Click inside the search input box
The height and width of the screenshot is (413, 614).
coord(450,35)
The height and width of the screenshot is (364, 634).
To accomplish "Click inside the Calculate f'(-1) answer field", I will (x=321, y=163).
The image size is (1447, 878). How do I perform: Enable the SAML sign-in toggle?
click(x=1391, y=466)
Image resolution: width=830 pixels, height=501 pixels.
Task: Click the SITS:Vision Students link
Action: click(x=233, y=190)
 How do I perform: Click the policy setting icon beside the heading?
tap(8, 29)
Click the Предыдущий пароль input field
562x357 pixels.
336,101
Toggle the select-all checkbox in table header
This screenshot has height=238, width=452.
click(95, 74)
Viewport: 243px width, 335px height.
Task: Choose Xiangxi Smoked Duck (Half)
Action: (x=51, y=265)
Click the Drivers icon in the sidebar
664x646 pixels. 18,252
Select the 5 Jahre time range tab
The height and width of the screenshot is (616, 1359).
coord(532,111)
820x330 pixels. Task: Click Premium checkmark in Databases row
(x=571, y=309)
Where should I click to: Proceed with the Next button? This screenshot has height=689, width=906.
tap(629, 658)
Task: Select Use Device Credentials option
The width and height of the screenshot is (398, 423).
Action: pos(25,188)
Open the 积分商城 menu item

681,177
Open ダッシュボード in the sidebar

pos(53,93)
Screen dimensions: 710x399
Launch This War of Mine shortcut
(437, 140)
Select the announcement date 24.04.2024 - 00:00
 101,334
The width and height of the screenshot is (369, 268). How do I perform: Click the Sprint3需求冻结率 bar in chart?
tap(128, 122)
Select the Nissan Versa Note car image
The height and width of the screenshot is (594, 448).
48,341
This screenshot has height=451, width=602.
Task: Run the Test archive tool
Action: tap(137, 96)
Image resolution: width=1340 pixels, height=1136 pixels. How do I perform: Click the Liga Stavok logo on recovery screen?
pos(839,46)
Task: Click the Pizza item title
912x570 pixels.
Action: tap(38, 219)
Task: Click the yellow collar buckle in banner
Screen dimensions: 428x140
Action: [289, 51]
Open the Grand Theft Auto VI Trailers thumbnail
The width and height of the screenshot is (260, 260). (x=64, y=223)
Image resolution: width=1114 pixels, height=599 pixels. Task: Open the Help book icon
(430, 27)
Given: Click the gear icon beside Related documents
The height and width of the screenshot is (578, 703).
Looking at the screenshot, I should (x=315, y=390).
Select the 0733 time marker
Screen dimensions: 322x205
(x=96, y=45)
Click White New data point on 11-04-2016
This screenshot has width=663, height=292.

Task directions ▸ Nothing in the listing may be changed; retype it all exactly.

Result below ▸
Click inside the search input box
The height and width of the screenshot is (413, 614).
coord(450,35)
The height and width of the screenshot is (364, 634).
To accomplish "Click inside the Calculate f'(-1) answer field", I will (x=321, y=163).
The image size is (1447, 878). How do I perform: Enable the SAML sign-in toggle?
click(x=1391, y=466)
Image resolution: width=830 pixels, height=501 pixels.
Task: Click the SITS:Vision Students link
Action: click(x=233, y=190)
 How do I perform: Click the policy setting icon beside the heading?
tap(8, 29)
Click the Предыдущий пароль input field
562x357 pixels.
336,101
Toggle the select-all checkbox in table header
This screenshot has height=238, width=452.
click(95, 74)
Viewport: 243px width, 335px height.
Task: Choose Xiangxi Smoked Duck (Half)
Action: (x=51, y=265)
Click the Drivers icon in the sidebar
664x646 pixels. 18,252
Select the 5 Jahre time range tab
The height and width of the screenshot is (616, 1359).
coord(532,111)
820x330 pixels. Task: Click Premium checkmark in Databases row
(x=571, y=309)
Where should I click to: Proceed with the Next button? This screenshot has height=689, width=906.
tap(629, 658)
Task: Select Use Device Credentials option
The width and height of the screenshot is (398, 423).
Action: pos(25,188)
Open the 积分商城 menu item

681,177
Open ダッシュボード in the sidebar

pos(53,93)
Screen dimensions: 710x399
Launch This War of Mine shortcut
(437, 140)
Select the announcement date 24.04.2024 - 00:00
 101,334
The width and height of the screenshot is (369, 268). How do I perform: Click the Sprint3需求冻结率 bar in chart?
tap(128, 122)
Select the Nissan Versa Note car image
The height and width of the screenshot is (594, 448).
48,341
This screenshot has height=451, width=602.
Task: Run the Test archive tool
Action: tap(137, 96)
Image resolution: width=1340 pixels, height=1136 pixels. How do I perform: Click the Liga Stavok logo on recovery screen?
pos(839,46)
Task: Click the Pizza item title
912x570 pixels.
Action: tap(38, 219)
Task: Click the yellow collar buckle in banner
Screen dimensions: 428x140
Action: [289, 51]
Open the Grand Theft Auto VI Trailers thumbnail
The width and height of the screenshot is (260, 260). (x=64, y=223)
Image resolution: width=1114 pixels, height=599 pixels. Task: Open the Help book icon
(430, 27)
Given: Click the gear icon beside Related documents
The height and width of the screenshot is (578, 703).
Looking at the screenshot, I should (x=315, y=390).
Select the 0733 time marker
Screen dimensions: 322x205
(x=96, y=45)
Click White New data point on 11-04-2016
This screenshot has width=663, height=292.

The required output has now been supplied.